#### Given text:
While I’m largely behind our 2012 adventure, seeing a photo of a grinning Boris with Tessa Jowell and a model of this thing made me wonder – do any of us get the chance to say if we want to look at this thing every day for the rest of our lives in south-east or east London? Boris’s Colon could well be the most glaring example yet of what happens when Olympic planners get to ride roughshod over what real communities think.

Unless, of course, you like it…


  1. As they have long said, there is no arguing with taste. I really, really like it. I look forward to seeing it poking above a nearby rooftop some time soon.

    Plenty of people are going to hate it but that is always the way with these things. It comes down to your own subjective aesthetic preferences.

    Thanks for posting the photo so I could spend another 20 seconds looking at it and thinking… how awesome! 🙂

  2. I’m pretty non-plussed by the design personally. It’s just a bit… dull.

    Mind you I quite like seeing Canary Wharf from Greenwich Park (and from my window) now, so maybe this will grow on me as well.

  3. I like it too. And I liked the Wheel and the Gherkin and the Millennium Bridge and the Angel of the North as soon as I saw the pics (but I always thought the Dome was lame). You’ll come around.

  4. Well you can go up it, so maybe the views from rather than of are the best bit.

  5. It looks a bit bombastic for my tastes, but I have seen worse public art (Kissing Couple at St Pancras being the worst in London so far, in my view). It’s the Arcelor Mittal bit that’s really depressing.

  6. It could well look impressive close up, granted, but it’ll look awful from a distance. It all feels a bit rushed-through.

    The sponsors’ name is truly depressing. At least with the Dome you can ignore the branding if you want.

  7. It’s not my cup of tea at all. I agree that today Canary Wharf and the Eye have become irreplaceable parts of the London skyline, and I rather like them. The design for this though just seems quite confused. It might work on a smaller scale, but I think it’s just going to look dis-jointed and quite ugly. The Olympic stadium itself will be the attraction, not this ‘structure’. I really doubt visitors will visit Stratford to specially see it. Hmm maybe I’m just old-fashioned and will grow to like it. Time will tell.

  8. I’m also a fan! i think it’s going to be pretty iconic. Along with the buildings for the events I expect this will feature in a lot of shots in summer 2012.

  9. I don’t think the sponsor’s name should be a problem. It will probably just be known in every day parlance as the Orbit. I think British Airways originally sponsored the London Eye but nobody really referred to it in those terms. Put me down as a “quite like it” !

  10. Phew I’m glad I’m not the only one who thinks it’s a big pile of poo. I would have favoured something much simpler – it’s not the height I object to, it’s the over the top complexity of the structure. The wheel, gherkin, Angel and even the Millennium Bridge have nice simple, readable forms. This is the steel equivalent of a big frilly dress in my opinion.

  11. I saw it yesterday for the first time and my initial thought was that it was, frankly, dreadful.

#### What is being asked:
Answer these questions on the Olympic structure discussion.
(a) Who is named alongside Boris in the photo mentioned at the start?
(b) Which public art is called "the worst in London so far"?
(c) By what name does the writer who says "I don't think the sponsor's name should be a problem" expect the structure to be known in everyday speech?

#### Raw data:
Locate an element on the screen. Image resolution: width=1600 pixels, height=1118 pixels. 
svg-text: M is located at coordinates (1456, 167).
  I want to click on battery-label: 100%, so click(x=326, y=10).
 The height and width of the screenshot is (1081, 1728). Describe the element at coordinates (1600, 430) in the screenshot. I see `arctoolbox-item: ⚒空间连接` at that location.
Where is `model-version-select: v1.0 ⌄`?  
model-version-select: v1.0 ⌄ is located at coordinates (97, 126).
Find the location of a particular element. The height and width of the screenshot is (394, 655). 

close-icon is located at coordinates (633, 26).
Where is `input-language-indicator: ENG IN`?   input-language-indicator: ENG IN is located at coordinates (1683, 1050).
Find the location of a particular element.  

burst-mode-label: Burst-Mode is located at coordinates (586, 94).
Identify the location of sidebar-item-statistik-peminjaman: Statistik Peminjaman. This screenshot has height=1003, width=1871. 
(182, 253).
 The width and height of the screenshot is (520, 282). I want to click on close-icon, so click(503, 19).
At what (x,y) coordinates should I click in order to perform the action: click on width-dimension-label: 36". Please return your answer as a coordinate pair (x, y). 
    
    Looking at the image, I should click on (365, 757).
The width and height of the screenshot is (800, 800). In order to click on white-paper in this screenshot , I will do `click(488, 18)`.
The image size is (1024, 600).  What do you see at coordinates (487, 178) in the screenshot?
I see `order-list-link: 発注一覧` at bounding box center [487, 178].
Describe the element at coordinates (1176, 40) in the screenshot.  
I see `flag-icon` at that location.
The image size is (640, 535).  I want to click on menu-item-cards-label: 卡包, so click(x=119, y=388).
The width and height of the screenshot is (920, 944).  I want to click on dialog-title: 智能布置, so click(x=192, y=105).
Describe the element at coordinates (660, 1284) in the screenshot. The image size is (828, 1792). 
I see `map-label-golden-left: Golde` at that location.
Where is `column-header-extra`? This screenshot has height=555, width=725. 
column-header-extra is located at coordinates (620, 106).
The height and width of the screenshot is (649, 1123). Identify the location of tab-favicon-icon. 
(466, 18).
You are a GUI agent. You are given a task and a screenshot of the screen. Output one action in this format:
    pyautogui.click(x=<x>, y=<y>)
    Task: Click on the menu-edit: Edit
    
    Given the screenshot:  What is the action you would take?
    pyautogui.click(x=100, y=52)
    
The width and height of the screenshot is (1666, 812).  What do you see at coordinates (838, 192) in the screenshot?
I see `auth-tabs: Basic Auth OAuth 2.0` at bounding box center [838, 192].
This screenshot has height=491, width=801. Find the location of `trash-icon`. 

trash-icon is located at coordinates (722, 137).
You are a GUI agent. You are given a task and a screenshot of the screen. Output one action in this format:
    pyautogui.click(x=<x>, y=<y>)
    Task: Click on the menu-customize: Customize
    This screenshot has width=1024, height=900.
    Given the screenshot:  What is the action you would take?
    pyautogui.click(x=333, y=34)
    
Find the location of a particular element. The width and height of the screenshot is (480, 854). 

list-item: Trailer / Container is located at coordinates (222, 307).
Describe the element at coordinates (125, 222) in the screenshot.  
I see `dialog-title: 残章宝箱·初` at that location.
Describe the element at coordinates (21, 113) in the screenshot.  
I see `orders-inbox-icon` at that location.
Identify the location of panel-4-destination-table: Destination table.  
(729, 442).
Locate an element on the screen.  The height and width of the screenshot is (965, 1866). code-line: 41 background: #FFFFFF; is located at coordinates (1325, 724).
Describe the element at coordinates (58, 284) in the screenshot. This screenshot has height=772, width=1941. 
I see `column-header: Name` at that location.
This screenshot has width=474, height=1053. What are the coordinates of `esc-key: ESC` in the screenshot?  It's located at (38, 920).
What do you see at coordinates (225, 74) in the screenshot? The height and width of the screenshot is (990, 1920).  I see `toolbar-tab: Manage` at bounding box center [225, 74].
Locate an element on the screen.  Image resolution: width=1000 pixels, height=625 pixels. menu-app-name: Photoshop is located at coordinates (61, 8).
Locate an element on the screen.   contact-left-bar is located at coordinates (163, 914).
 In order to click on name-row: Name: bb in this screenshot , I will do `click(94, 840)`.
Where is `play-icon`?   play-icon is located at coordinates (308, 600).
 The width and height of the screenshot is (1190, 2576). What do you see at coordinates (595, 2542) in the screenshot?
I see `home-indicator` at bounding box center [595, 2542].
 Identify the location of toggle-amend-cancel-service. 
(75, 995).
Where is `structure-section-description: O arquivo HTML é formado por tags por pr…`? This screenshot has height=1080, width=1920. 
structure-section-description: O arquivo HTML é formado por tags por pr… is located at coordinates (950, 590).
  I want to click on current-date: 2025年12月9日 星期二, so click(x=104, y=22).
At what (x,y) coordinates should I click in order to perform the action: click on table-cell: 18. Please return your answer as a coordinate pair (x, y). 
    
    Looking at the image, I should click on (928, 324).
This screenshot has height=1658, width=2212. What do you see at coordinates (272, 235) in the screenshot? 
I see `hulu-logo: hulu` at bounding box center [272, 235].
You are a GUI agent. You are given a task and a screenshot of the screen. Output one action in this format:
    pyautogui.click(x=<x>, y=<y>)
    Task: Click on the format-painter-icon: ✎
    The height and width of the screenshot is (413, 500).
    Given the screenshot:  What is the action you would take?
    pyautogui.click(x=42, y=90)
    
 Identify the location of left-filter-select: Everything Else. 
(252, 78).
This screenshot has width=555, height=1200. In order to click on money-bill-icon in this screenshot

#### Solution to the problem:
(a) Tessa Jowell
(b) Kissing Couple at St Pancras
(c) The Orbit